Im looking for some advice on Flashing LEDs

I would like to build a circuit with two SLOW flashing LEDs on it. I saw someone place slow flashing LEDs within the eye sockets of a foam gargoyle and it gave the appearance as if the gargoyle was slowing blinking its eyes..very cool..

The problem is I dont know what is needed to create a slow flash circuit or even what a slow flash speed actually is(in measurement)

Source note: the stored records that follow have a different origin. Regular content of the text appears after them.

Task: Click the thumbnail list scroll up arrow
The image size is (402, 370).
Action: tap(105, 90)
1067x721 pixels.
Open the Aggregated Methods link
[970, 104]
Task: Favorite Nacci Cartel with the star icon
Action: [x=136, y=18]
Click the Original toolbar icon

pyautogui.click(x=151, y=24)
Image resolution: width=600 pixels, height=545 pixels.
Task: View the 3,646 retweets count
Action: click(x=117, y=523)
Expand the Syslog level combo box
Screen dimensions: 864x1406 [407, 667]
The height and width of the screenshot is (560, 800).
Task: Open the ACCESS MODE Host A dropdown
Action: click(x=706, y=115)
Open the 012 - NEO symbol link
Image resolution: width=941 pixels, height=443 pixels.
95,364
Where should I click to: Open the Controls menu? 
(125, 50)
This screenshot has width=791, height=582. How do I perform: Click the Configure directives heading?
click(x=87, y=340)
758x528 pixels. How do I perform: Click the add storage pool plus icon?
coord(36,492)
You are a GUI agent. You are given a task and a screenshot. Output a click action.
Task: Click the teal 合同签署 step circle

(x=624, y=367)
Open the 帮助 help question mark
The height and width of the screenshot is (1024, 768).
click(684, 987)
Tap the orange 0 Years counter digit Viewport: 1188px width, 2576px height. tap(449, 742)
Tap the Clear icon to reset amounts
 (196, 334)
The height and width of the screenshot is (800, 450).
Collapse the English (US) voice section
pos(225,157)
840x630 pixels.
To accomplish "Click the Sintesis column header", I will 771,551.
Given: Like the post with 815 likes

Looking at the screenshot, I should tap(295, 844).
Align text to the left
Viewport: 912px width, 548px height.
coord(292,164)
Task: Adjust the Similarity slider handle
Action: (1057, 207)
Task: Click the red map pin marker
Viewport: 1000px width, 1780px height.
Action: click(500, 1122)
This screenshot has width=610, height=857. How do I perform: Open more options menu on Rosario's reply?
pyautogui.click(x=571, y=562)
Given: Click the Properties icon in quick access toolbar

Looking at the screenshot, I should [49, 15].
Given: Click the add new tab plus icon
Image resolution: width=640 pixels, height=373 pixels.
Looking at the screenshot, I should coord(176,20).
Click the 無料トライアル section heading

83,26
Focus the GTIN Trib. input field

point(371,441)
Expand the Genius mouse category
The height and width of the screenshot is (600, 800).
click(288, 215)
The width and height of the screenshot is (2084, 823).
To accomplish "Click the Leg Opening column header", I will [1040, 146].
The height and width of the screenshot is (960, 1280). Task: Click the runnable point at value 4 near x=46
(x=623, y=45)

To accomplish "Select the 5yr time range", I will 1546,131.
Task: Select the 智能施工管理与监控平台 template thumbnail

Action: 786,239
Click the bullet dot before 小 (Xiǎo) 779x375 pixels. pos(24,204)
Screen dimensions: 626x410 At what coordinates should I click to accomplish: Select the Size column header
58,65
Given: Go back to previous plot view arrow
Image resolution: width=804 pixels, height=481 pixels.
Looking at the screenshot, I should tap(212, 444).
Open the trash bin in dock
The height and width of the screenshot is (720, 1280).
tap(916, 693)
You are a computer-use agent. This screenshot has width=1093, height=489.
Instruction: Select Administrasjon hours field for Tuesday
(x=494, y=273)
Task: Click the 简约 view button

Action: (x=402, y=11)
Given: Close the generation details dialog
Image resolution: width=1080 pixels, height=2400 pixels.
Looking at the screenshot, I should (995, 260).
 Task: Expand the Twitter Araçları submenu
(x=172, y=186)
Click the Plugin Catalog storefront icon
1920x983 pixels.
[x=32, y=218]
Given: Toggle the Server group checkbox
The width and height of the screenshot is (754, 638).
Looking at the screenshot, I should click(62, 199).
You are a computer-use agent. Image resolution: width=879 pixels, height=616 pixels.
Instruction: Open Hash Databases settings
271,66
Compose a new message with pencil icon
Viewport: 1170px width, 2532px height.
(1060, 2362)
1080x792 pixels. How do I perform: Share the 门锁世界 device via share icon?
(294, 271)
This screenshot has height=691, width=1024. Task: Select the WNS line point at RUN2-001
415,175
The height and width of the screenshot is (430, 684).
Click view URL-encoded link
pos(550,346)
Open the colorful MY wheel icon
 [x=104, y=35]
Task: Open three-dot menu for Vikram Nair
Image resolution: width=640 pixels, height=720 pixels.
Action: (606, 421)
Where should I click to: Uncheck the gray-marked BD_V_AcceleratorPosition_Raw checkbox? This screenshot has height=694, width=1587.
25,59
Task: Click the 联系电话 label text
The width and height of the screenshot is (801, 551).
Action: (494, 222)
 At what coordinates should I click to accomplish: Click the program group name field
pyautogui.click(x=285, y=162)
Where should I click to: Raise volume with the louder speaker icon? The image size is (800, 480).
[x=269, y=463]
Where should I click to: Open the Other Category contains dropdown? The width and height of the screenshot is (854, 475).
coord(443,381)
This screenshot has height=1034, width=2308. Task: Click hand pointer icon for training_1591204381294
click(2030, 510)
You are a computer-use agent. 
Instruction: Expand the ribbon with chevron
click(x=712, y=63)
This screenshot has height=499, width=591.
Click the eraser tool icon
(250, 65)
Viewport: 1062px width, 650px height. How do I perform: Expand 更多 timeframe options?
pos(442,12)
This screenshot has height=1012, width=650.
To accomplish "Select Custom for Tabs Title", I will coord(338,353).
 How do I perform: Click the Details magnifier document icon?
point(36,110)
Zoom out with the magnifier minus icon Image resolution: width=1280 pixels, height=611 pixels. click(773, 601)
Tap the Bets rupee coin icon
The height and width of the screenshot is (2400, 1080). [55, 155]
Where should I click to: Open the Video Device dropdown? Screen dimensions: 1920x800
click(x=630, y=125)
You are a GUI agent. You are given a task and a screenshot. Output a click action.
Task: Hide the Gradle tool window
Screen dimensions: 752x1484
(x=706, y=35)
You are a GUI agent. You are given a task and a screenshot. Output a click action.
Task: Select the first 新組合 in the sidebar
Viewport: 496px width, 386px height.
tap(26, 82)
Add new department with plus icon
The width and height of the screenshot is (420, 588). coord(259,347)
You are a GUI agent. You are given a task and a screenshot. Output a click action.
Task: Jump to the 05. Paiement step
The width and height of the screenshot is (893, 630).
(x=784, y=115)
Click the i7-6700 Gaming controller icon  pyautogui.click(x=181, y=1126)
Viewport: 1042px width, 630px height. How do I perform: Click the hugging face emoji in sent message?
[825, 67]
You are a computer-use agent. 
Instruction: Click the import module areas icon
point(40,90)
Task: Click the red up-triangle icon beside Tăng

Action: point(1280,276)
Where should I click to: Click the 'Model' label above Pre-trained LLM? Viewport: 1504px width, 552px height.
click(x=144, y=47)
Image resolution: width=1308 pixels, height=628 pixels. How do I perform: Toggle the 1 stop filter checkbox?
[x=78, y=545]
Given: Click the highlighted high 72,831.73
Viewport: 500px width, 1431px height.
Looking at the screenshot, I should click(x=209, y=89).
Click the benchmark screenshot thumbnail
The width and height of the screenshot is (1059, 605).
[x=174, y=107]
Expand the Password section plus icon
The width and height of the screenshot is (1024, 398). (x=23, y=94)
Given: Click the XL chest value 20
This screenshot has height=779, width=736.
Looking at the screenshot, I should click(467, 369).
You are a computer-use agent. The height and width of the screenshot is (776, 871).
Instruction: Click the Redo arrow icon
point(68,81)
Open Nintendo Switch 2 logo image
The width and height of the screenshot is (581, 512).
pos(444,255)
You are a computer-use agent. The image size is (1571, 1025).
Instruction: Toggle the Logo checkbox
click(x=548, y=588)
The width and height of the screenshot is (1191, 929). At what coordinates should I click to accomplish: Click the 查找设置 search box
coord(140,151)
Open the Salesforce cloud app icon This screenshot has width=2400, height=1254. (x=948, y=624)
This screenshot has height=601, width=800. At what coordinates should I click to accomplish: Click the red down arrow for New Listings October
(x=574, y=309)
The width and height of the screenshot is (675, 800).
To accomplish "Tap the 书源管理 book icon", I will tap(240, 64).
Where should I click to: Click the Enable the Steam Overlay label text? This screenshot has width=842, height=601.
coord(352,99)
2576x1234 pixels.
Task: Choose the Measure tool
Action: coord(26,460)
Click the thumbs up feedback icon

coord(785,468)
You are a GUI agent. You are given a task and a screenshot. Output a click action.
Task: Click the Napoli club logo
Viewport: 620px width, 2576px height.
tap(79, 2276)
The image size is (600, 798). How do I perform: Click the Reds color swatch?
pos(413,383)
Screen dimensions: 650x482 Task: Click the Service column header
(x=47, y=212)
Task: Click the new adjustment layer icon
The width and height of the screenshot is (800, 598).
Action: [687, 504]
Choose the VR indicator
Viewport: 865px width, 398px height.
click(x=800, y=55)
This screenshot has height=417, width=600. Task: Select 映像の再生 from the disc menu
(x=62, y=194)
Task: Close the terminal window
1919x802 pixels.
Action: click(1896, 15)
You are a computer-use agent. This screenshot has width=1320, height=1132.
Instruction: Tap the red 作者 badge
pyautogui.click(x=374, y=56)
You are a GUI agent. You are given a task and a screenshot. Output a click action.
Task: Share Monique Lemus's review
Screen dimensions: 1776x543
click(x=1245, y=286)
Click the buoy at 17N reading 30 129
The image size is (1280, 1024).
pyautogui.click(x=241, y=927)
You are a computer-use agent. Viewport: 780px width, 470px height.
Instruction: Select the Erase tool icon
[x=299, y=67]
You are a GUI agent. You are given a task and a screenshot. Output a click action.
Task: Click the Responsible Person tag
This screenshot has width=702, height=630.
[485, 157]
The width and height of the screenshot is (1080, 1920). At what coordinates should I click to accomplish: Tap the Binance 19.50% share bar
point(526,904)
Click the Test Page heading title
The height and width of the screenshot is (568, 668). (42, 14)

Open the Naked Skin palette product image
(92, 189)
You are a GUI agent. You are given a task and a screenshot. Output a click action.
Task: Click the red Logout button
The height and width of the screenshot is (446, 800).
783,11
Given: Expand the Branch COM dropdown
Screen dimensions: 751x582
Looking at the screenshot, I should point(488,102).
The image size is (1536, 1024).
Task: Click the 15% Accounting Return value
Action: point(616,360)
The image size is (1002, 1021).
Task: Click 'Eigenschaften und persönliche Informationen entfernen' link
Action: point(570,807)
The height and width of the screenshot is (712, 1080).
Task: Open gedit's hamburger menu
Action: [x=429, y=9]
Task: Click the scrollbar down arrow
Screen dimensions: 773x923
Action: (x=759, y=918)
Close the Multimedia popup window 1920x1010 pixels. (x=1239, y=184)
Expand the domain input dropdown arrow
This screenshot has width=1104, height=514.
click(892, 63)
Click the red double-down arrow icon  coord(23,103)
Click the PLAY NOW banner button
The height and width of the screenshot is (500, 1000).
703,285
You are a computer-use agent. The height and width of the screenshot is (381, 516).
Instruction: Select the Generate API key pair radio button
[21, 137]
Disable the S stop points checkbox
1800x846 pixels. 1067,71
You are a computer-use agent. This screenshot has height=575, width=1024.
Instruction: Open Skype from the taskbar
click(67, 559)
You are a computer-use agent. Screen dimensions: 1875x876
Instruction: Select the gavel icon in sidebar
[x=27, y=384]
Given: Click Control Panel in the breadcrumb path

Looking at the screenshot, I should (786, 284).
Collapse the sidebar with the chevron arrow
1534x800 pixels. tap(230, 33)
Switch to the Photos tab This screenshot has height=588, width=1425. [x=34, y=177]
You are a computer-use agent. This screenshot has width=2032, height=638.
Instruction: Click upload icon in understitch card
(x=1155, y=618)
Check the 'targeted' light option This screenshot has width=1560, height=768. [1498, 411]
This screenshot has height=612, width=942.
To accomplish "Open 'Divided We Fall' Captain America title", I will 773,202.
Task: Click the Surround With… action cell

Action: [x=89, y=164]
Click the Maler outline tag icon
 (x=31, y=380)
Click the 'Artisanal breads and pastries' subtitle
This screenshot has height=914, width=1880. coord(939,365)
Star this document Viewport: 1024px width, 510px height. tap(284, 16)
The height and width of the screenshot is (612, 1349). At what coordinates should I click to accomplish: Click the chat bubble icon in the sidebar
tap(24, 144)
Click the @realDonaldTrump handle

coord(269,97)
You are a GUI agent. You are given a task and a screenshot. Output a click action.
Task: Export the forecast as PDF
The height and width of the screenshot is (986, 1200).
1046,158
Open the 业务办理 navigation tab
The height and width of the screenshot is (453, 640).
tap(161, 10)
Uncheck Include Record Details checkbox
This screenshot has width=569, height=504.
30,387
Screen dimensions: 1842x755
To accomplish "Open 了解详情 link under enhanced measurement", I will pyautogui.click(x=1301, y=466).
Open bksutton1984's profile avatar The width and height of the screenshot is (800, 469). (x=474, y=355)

I have a kit from canakit.com CK001 - Mini LED Blinker (Kit). It is an LED flasher with 2 LEDs attached to a 9V power source. The only issue with this unit is that is flashes almost 3 times a sec. I am looking for a flash rate of about on for 1 second, off for 1 and a halfs econds

Any advice on how I can achieve this or where I might purchase this is appreciated. I only need 2 of these units.


----------



## Brad Green

Give Cowlacious Designs fading eye circuit a try. They are inexpensive and very easy to assemble. I use these in skulls I place around my 'cemetery'. You can adjust the flash speed with the boards potentiometer for either fast or slow. Here's a link;
http://www.cowlacious.com/LightProd.htm


----------



## scare-m

I cant thank you enough!

This is exactly what I was looking for


----------



## JonnyMac

If you want to get even more fancy you can use a prop controller (like our Prop-1) to provide random delays between a random number of blinks. I did this for a skull and it worked quite nicely. I also had a section that faded the eyes on and off to give the impression of waking and sleeping.

If you decide to give the Prop-1 a try I will provide that code for you.


----------